Pérez-Rodríguez (1994) reported that Laguna El Ojito was slightly alkaline and morning surface temperature ranged from 14–22°C from January to October. We noted that the sedimentary environments of the lake comprised two main types: 1) lentic waters with clay bottoms, where specimens were found in association with the roots of reeds and 2) lotic waters with terrigenous, sandy or silty clay, where submerged igneous rocks provided hiding places for isopods. Individuals of C. camaxtli   sp. nov. were abundant in the habitats described above. Other common crustaceans collected concomitantly in Laguna El Ojito included the crayfish C ambarellus m ontezumae (Saussure, 1857) and amphipod Hyallela   sp. Laguna El Ojito currently represents the only known population of C. camaxtli   sp. nov. and there is uncertainty whether this species is more widely distributed or endemic to this system, which is subject to anthropogenic pressures related to water supply to nearby communities (Pérez-Rodríguez 1994).
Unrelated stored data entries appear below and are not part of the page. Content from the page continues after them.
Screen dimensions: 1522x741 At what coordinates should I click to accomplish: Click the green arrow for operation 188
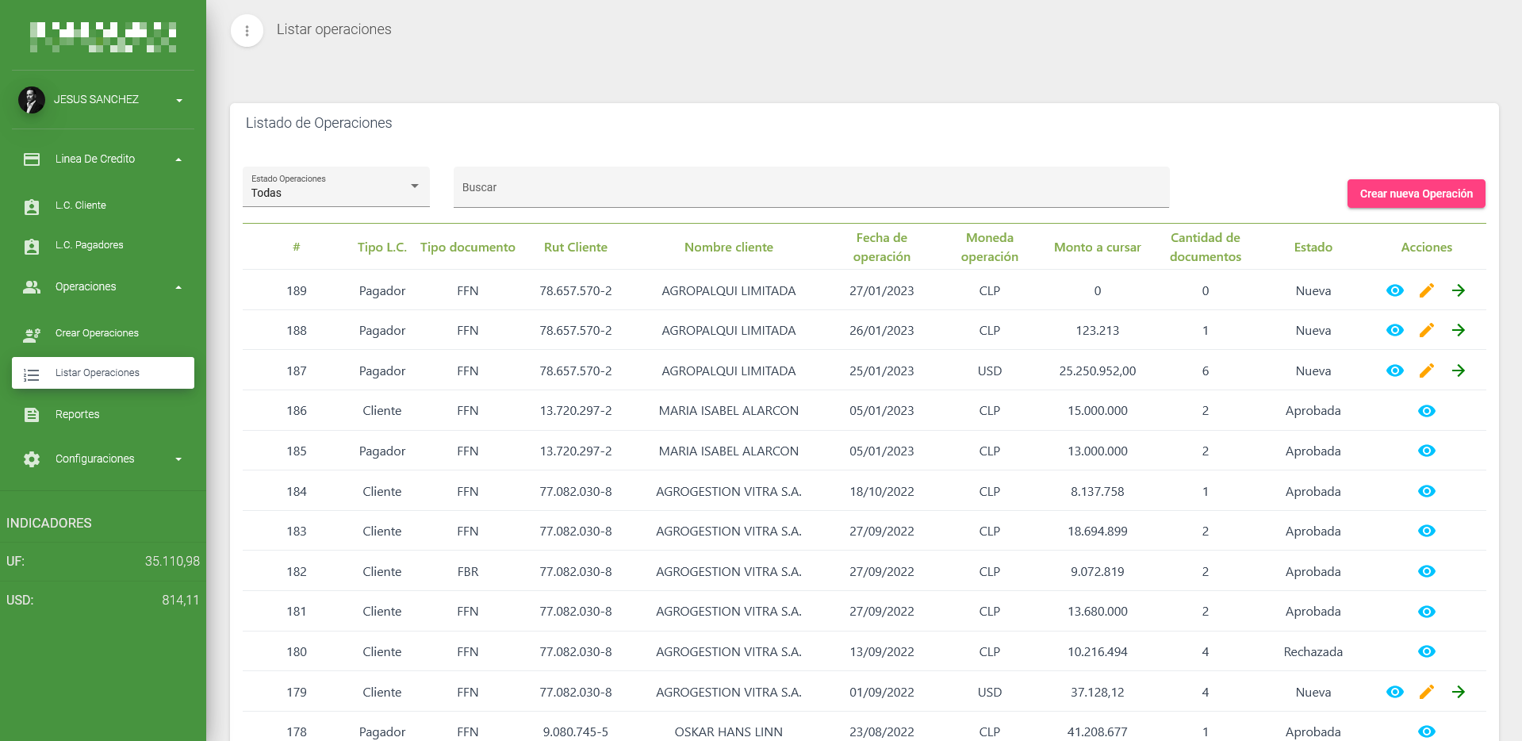1458,330
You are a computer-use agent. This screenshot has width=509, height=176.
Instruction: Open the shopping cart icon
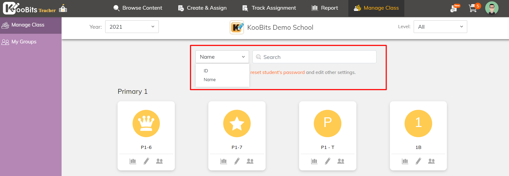(x=473, y=8)
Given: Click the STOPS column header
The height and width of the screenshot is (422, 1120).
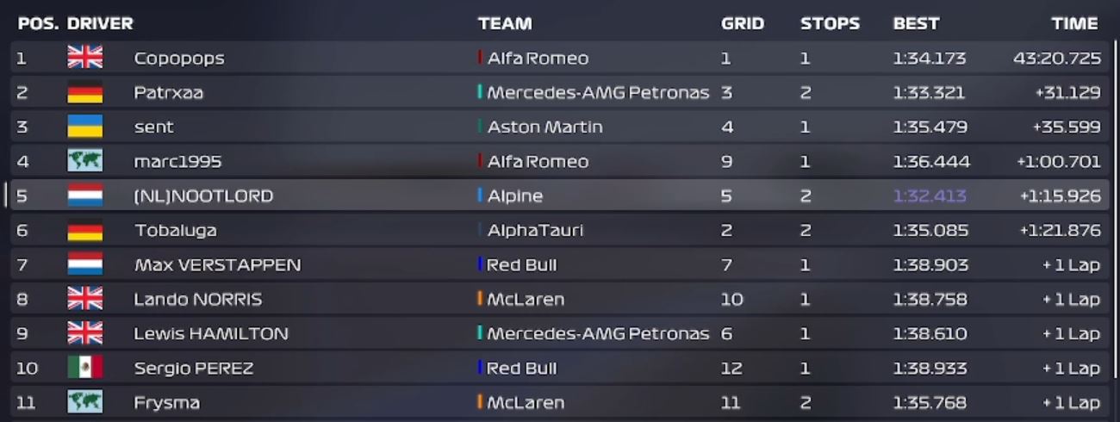Looking at the screenshot, I should point(830,23).
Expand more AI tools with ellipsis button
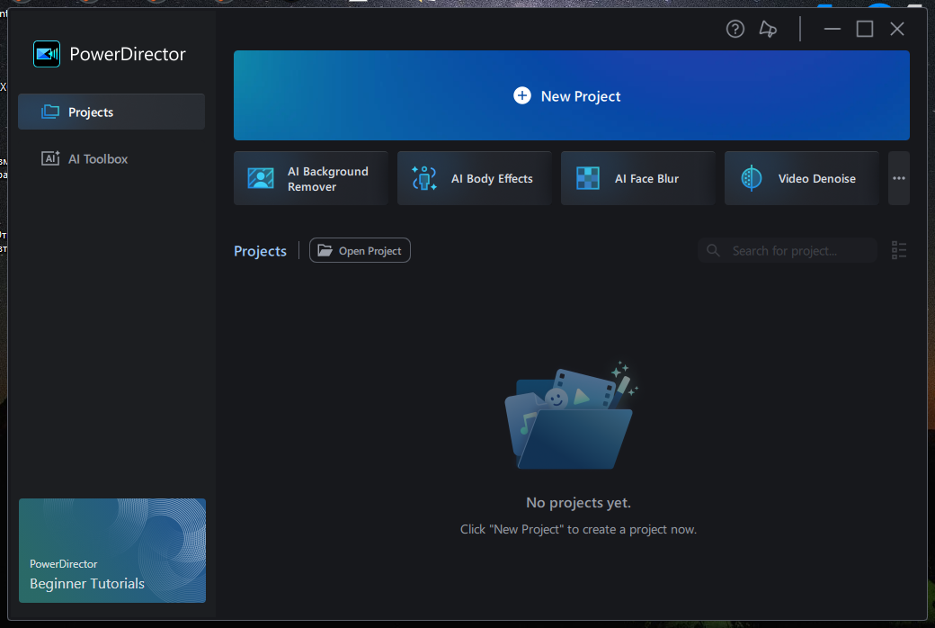Image resolution: width=935 pixels, height=628 pixels. pos(898,178)
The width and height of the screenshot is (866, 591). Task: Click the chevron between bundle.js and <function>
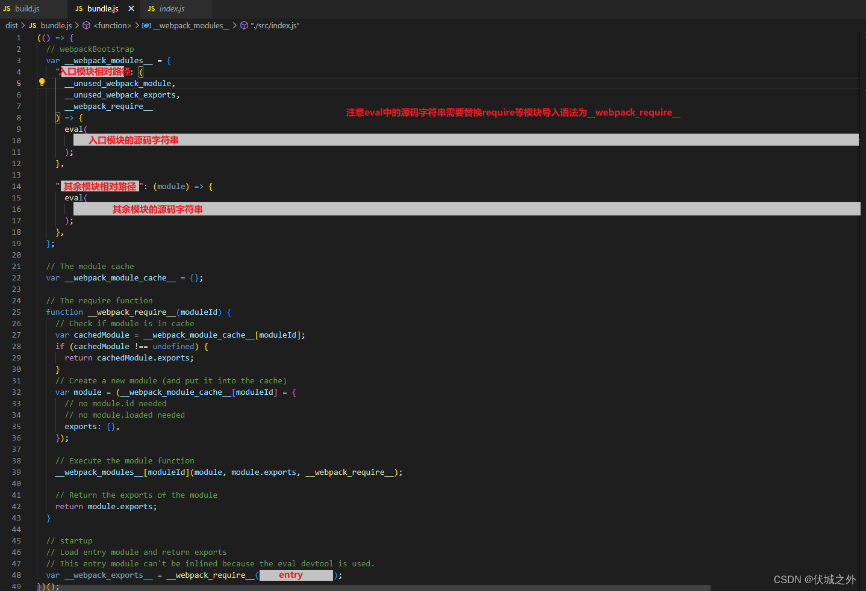click(77, 25)
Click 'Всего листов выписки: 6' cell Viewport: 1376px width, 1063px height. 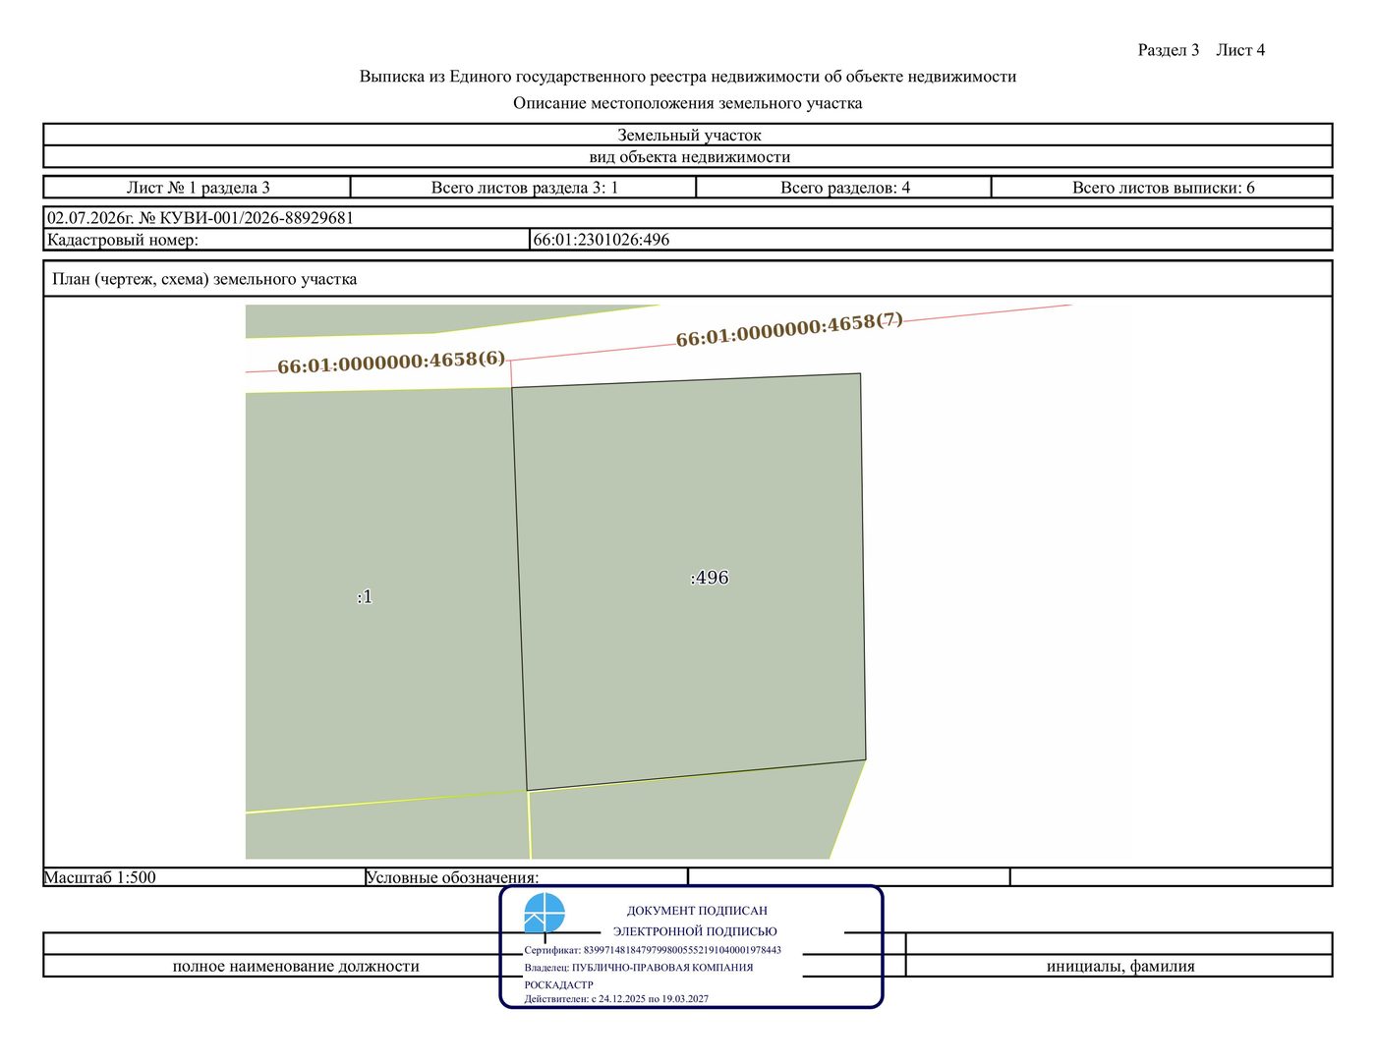click(x=1163, y=188)
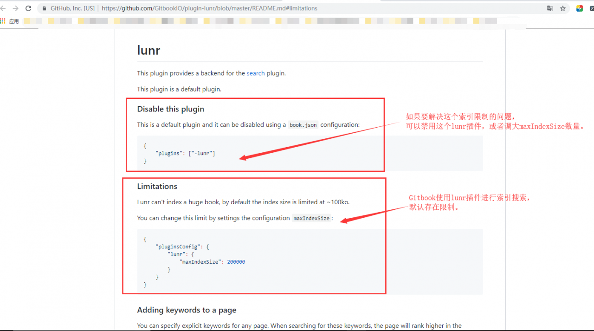Click the colorful extension icon beside address bar
The height and width of the screenshot is (331, 594).
point(579,8)
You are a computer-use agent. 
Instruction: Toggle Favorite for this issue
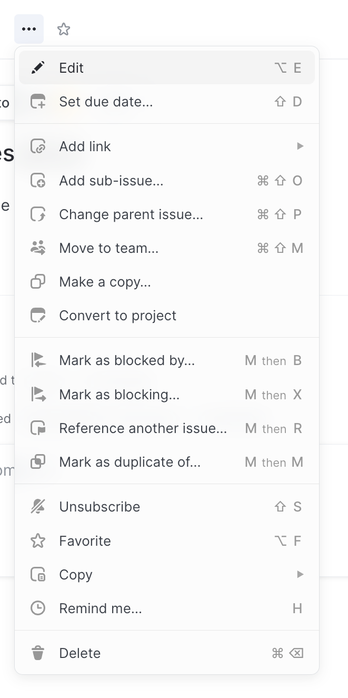[x=85, y=540]
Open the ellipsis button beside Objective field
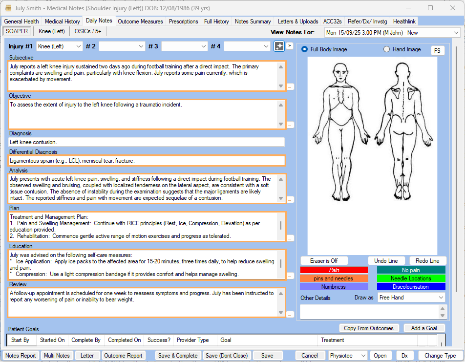 (290, 125)
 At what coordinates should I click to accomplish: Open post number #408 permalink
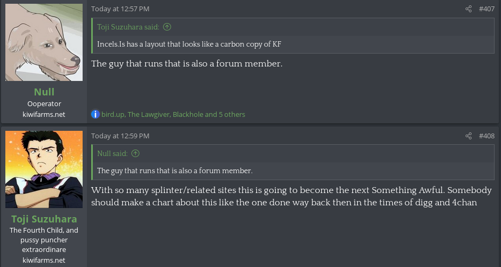[x=487, y=136]
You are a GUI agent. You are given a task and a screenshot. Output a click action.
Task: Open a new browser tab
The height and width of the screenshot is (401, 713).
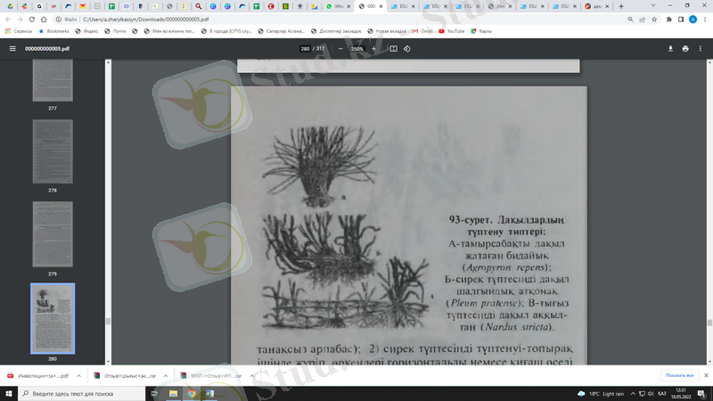[x=621, y=6]
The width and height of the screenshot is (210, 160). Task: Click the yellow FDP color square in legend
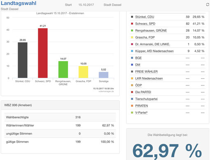(132, 37)
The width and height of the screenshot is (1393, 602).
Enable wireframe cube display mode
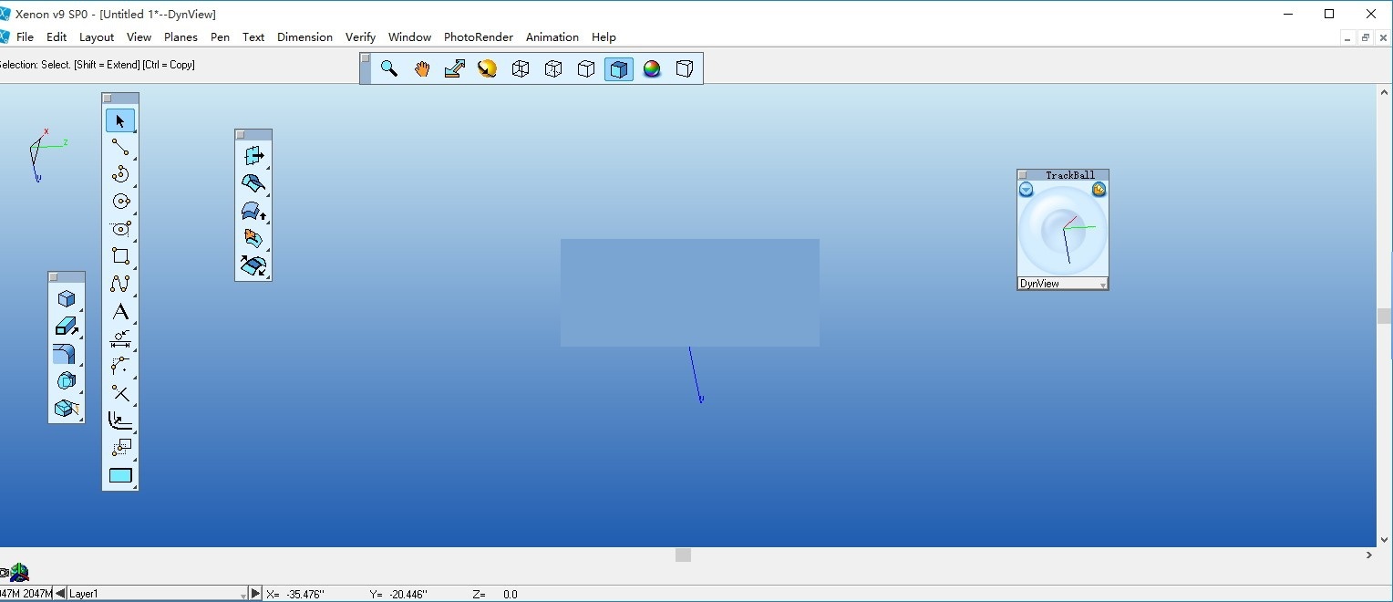point(521,68)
The discovery of this new species is evidence that freshwater isopod diversity in central Mexico is likely higher than currently recorded. Fleming (1973) and Argano (1977) concluded that C. communis   (type locality: Pennsylvania, USA) was the only epigean species inhabiting Mexico. However, the description of the new species presented here and C. puebla   , C. williamsi   , and C. xochimilca   suggest that rather than one species widely ranging from Canada to Mexico, Caecidotea   species in the latter represent a mosaic of endemic/highly localized species ( Fig. 6 View FIGURE 6 ), and that C. communis   sensu stricto may be not be present in Mexico. Nine species of Caecidotea   have been recorded from Mexico, five of which are found in surface waters along the Trans-Mexican Volcanic Belt, while the rest inhabits the southwest region, specifically within the karstic basin of Chiapas in caves with subterranean aquatic habitats ( Bowman 1975, Argano 1977). We would expect an increase in the number of species with a greater sampling effort, and analysis of more populations from Mexico can be carried on.